Find each line in the rows below that contains the word "what" and copy it out.
####
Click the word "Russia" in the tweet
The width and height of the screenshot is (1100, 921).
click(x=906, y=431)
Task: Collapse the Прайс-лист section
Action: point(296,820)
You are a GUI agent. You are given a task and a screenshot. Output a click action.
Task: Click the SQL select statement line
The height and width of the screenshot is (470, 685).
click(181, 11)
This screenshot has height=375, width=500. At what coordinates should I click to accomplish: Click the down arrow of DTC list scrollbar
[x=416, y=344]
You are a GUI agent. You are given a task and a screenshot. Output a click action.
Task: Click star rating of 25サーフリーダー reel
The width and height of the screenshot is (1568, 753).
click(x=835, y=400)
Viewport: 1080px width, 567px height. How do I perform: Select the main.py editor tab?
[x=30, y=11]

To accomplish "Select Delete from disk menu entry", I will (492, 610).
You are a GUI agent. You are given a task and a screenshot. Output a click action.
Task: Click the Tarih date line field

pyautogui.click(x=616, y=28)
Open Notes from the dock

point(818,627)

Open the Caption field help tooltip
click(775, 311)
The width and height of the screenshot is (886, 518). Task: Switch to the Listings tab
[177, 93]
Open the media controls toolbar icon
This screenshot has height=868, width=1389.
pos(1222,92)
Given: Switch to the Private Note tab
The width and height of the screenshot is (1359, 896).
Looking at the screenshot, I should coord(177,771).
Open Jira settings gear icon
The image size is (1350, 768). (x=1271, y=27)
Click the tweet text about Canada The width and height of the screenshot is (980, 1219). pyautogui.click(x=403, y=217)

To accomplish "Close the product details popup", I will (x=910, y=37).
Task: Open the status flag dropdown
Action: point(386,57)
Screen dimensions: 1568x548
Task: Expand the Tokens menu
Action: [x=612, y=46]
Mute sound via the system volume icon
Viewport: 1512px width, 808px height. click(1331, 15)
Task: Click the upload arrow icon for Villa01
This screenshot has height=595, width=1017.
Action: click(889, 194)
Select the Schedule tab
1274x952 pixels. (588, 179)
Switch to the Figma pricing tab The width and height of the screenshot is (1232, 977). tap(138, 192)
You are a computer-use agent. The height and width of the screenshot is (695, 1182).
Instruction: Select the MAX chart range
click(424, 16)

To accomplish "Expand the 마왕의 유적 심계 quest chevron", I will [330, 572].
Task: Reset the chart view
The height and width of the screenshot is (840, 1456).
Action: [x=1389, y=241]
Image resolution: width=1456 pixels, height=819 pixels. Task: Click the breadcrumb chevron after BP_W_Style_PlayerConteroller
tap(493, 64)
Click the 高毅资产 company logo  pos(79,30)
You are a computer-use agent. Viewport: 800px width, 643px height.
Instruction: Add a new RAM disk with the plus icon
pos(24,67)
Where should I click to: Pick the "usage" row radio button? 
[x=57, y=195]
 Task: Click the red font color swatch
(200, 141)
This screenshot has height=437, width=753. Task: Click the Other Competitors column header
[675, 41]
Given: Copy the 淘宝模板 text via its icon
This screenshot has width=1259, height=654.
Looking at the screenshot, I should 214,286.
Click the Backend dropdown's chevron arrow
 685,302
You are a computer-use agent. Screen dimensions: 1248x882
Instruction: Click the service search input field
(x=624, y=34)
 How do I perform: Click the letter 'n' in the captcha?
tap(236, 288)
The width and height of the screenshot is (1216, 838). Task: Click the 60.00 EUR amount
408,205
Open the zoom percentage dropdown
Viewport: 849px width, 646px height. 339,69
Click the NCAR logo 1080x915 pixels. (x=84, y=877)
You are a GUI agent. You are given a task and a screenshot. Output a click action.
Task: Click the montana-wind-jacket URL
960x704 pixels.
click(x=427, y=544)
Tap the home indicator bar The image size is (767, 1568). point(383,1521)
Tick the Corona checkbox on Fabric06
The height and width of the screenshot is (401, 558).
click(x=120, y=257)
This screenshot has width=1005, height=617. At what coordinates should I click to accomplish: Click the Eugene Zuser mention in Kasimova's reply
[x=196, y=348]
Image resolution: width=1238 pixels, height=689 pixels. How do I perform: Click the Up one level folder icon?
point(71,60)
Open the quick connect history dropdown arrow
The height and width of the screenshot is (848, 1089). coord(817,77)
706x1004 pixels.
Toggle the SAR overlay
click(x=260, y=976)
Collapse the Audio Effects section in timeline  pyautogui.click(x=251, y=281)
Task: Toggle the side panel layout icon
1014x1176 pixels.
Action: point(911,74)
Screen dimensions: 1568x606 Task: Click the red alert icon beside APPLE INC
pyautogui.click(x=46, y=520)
####
Written solution
This screenshot has height=375, width=500. At what coordinates should I click to accomplish: Click the down arrow of DTC list scrollbar
This screenshot has width=1005, height=617. At what coordinates should I click to accomplish: Click the Eugene Zuser mention in Kasimova's reply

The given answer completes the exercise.